Auto Rescheduling Logic Confusion

Support forum for Nagios Core, Nagios Plugins, NCPA, NRPE, NSCA, NDOUtils and more. Engage with the community of users including those using the open source solutions.
Post Reply
blevans
Posts: 13
Joined: Mon Mar 23, 2015 3:40 pm

Auto Rescheduling Logic Confusion

Post by blevans »

I am trying to understand how the auto rescheduling logic is supposed to work.
The recommended values in nagios.cfg are:

Code: Select all

auto_reschedule_checks=1
auto_rescheduling_interval=30
auto_rescheduling_window=45
Supposedly this is after they realized the default values (same as above but with window=180) had the potential to have checks that never actually get executed.
How are these new values any different?
How I understand it, every 30sec, it takes the next 45sec of checks and reschedules them in a more even manner.
Isnt it possible for a check to indefinitely get rescheduled into that last 15 seconds of the 45sec window?
Am I missing something? Do rescheduled checks get an elevated priority so they aren't rescheduled again?

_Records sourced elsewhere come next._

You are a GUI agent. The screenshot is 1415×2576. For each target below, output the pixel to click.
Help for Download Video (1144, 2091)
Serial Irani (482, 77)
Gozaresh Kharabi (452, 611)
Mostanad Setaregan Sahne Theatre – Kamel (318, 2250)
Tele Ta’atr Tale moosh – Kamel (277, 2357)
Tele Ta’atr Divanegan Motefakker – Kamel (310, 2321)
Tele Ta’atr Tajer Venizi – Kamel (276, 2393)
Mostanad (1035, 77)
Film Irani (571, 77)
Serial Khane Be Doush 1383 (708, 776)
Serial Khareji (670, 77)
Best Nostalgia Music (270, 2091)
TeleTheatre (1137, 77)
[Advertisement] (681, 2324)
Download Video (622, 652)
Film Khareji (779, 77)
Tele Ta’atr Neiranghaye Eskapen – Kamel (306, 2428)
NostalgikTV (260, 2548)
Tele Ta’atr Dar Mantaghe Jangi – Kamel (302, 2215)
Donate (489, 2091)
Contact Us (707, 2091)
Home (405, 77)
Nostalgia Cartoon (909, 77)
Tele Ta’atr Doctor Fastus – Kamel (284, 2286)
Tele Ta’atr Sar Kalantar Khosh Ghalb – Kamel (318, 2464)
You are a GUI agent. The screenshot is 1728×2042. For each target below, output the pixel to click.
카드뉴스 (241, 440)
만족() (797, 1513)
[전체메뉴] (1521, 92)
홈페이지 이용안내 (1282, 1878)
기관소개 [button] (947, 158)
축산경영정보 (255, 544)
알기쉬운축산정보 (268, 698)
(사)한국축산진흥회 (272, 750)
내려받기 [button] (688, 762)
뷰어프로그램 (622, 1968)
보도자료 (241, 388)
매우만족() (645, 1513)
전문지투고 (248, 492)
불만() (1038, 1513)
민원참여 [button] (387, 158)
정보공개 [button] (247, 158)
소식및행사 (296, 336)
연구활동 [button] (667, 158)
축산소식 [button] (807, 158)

Seems to me that the only way to prevent that is for the interval and window to be the same.
Which means maybe a couple checks occurring right at each 30sec transition may go unnoticed,
but Id rather that than what I am presuming the behavior is with the "recommended" interval=30sec , window=45sec.

Had trouble understanding how the rescheduling is working by looking at the code..
Any insights would be helpful!
Last edited by blevans on Wed Jan 18, 2023 9:44 am, edited 1 time in total.
blevans
Posts: 13
Joined: Mon Mar 23, 2015 3:40 pm

Re: Auto Rescheduling Logic Confusion

Post by blevans »

Here's where they indicate that the values should be changed to 30/45 from 30/180:
https://nagios.force.com/support/s/arti ... g-4f7efc76

But the default values in nagios.cfg with Core v4.4.6 are still the old ("buggy") values (30/180)!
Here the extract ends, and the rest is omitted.